There came a deal when Irish looked at his cards, sent a slanting look at the others and laid down his five cards with a long breath. He raised the ante four blue ones and rolled and lit a cigarette while the three had drawn what cards they thought they needed. The man at Irish’s left had drawn only one card. Now he hesitated and then bet with some assurance. Irish smoked imperturbably while the other two came in, and then he raised the bet three stacks of blues. His neighbor raised him one stack, and the next man hesitated and then laid down his cards. The third man meditated for a minute and raised the bet ten dollars. Irish blew forth a leisurely smoke wreath and with a sweep of his hand sent in all his chips.
There was a silent minute, wherein Irish smoked and drummed absently upon the table with his fingers that were free. His neighbor frowned, grunted and threw down his hand. The third man did the same. Irish made another sweep of his hand and raked the table clean of chips.
“That’ll do for tonight,” he remarked dryly. “I don’t like to be a hog.”

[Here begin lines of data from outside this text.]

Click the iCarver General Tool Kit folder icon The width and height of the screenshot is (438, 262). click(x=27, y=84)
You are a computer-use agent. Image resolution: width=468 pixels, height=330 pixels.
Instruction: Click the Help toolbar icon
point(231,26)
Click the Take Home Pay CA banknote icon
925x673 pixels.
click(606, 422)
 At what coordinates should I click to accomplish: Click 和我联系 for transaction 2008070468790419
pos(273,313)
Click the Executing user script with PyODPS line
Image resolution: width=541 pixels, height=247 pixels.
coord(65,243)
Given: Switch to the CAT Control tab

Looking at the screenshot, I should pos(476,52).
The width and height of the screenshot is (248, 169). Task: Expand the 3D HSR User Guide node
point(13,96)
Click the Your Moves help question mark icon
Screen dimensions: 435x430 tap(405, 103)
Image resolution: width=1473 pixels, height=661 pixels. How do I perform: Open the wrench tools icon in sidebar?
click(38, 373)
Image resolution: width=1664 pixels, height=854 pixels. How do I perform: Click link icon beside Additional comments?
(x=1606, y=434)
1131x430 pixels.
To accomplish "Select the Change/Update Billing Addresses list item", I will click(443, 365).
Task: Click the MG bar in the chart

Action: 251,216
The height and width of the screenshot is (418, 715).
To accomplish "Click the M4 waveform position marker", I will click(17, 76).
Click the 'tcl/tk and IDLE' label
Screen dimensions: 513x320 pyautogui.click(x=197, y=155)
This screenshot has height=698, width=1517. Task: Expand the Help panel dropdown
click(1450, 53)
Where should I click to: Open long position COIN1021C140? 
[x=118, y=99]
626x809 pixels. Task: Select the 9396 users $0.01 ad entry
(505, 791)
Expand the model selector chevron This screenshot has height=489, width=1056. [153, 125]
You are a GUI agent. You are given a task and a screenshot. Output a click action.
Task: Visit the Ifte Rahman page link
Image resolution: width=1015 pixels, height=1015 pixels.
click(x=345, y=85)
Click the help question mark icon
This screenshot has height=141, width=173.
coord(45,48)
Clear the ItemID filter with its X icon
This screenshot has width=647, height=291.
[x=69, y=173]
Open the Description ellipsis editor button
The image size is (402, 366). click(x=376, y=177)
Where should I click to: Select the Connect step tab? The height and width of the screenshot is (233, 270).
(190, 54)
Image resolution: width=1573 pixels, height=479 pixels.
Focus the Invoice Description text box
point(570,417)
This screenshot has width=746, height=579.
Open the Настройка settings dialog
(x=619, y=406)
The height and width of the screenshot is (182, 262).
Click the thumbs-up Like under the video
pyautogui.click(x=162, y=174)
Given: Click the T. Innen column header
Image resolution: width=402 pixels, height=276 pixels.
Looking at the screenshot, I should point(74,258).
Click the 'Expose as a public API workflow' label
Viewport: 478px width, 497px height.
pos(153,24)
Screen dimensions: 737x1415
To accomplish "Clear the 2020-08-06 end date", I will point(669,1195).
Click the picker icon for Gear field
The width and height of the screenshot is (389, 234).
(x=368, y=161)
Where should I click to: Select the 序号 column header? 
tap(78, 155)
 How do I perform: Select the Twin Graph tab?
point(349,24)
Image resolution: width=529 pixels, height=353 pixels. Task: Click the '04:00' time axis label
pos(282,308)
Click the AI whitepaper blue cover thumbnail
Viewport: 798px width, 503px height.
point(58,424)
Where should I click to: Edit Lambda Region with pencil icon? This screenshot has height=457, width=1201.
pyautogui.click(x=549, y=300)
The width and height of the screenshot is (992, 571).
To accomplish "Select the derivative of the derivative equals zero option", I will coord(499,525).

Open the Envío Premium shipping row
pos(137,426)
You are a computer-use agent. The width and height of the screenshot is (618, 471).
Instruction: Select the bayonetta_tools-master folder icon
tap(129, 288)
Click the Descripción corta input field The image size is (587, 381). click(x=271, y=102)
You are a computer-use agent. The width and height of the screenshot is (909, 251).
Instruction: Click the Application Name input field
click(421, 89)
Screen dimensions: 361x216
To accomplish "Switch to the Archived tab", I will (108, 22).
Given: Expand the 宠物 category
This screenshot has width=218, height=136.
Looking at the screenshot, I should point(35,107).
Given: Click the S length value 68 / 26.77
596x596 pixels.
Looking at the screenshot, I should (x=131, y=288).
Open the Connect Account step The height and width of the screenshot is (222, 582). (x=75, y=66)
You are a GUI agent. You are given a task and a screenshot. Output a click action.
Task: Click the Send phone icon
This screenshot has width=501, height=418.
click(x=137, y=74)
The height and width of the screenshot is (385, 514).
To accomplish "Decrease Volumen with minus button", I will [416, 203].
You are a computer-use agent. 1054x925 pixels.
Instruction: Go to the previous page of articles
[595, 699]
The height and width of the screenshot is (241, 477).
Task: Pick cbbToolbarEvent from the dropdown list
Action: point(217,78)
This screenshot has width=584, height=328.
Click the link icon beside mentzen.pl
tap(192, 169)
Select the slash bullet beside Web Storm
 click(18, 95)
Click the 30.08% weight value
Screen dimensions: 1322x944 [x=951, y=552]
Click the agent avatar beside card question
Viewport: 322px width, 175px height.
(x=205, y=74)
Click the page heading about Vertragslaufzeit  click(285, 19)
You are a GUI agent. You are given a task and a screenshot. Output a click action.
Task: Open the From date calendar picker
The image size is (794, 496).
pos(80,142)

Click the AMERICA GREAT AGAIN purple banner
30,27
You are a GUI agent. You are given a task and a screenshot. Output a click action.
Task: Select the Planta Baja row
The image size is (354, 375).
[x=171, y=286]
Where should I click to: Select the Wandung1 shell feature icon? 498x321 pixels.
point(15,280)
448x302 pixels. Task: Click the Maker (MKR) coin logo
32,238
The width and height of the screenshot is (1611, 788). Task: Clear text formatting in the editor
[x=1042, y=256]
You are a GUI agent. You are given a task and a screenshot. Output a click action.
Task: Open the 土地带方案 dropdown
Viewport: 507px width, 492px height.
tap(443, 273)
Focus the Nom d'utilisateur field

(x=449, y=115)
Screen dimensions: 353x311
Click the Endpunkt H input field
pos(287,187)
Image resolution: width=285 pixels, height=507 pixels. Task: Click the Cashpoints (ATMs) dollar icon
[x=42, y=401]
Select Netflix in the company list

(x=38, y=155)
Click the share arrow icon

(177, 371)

Had that ended the incident, sensitive readers might still read and think well of Irish. But one of the players was not quite sober, and he was a poor loser and a pugnacious individual anyway, with a square face and a thick neck that went straight up to the top of his head. His underlip pushed out, and when Irish turned away, to cash in his chips, this pugnacious one reached over and took a look at the cards Irish had held.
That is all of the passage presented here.